Some Less-Than-Spectacular Spider-Man Foes

Hey, Pennsylvania readers! Did'ja know Spider-Man once made a visit to your friendly neighborhood? Too bad he only had time to visit a prison and the Appalachian backwoods. This was during a story that had Robbie Robertson imprisoned for covering up some past crimes of Tombstone, his lifelong tormentor. Since, as far as big-city comic book writers know, Pennsylvania is crawling with inbred hill-folk, it only stands to reason that Spider-man's one recorded visit to the state would lead him head first into the buck-toothed, in-bred-ed-est hillbilly clan possible. "BANJO" was actually a ten year old kid mutated by radiation from Three-Mile Island into a hulking disfigured brute, seen above. Don't you love that custom logo, like this guy was ever going to be used again?

DISCLAIMER: At no point in this story is Spider-Man ordered to "Git them panties off! Git 'em right on off now, y'hear?" a la Deliverance. More's the pity.

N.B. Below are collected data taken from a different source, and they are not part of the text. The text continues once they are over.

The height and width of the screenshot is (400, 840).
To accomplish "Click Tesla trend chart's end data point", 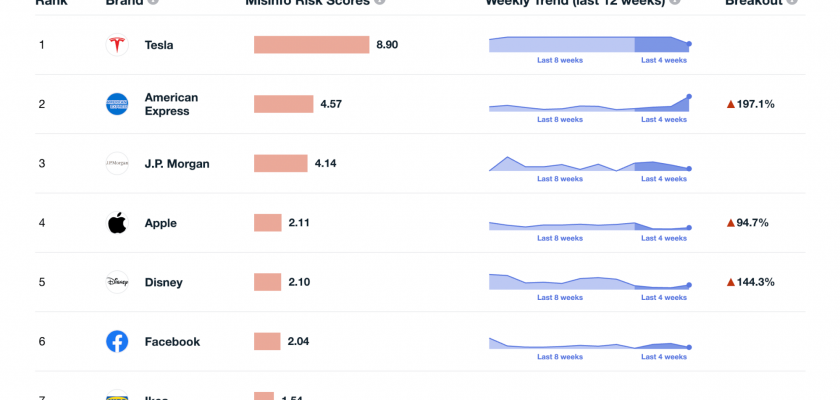I will (689, 44).
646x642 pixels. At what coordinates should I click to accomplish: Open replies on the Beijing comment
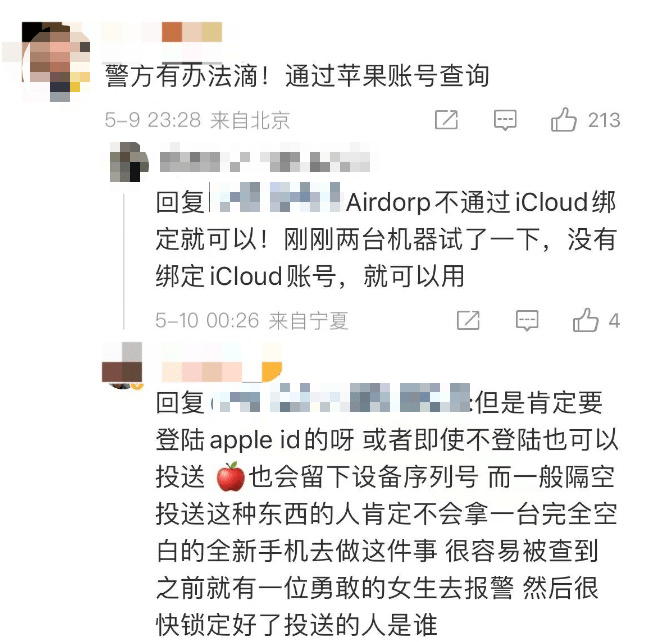point(505,120)
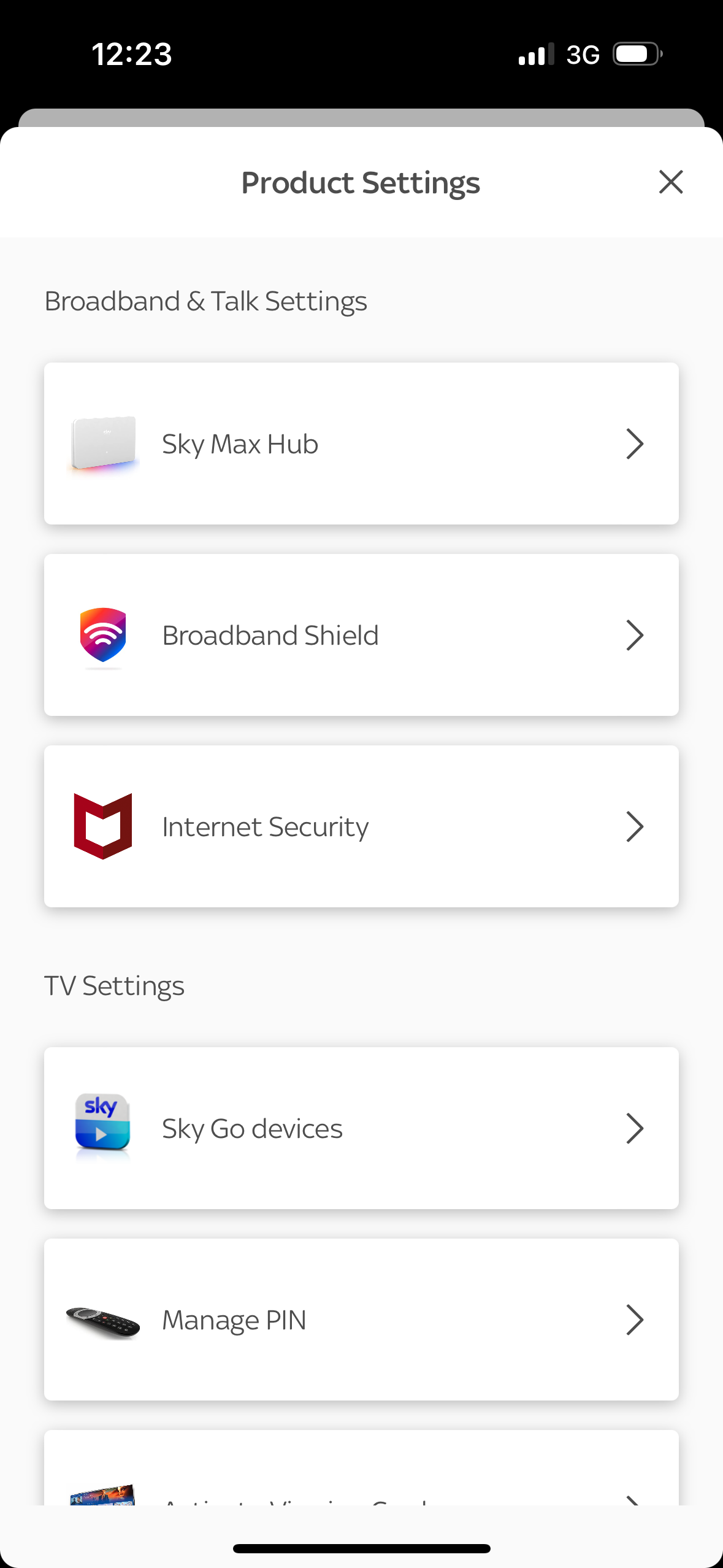Screen dimensions: 723x1568
Task: Open the Sky Max Hub settings label
Action: [x=240, y=444]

SKINHEAD was a (lower-case) skin head racist who ran afoul of Spidey and his one black friend, the Rocket Racer. Later, while escaping the authorities, he ran into the Empire State University lab and found some bad web-fluid Peter had been working on. He got drenched with the stuff while fighting Rocket Racer, and it turned him into a protoplasmic horror in short order. Yes, apparently bad web fluid can make mooks into monsters. It's entirely possible Jameson was right!


Daredevil #300, in which Daredevil finally, decisively, defeated the Kingpin was barely off the presses before Web of Spider-Man was trying to cram a half-assed NEW KINGPIN down our throat. Kingpin's son, Richard Fisk rapidly gained 300 pounds and shed his hair to take over his father's empire in the much reviled "Name of the Rose" storyline before quickly disappearing. Not to worry though: the Web of Spider-Man guys couldn't backpedal fast enough, and the new Kingpin's next appearance revealed him to be Richard's friend, who had undergone plastic surgery as part of some convoluted scheme. Then of course, the real Kingpin returned soon enough, and the whole thing was ignored. That's commitment to your story, guys!

P.S Pretty much every version of the Rose sucked, too. Especially the "Blood" one.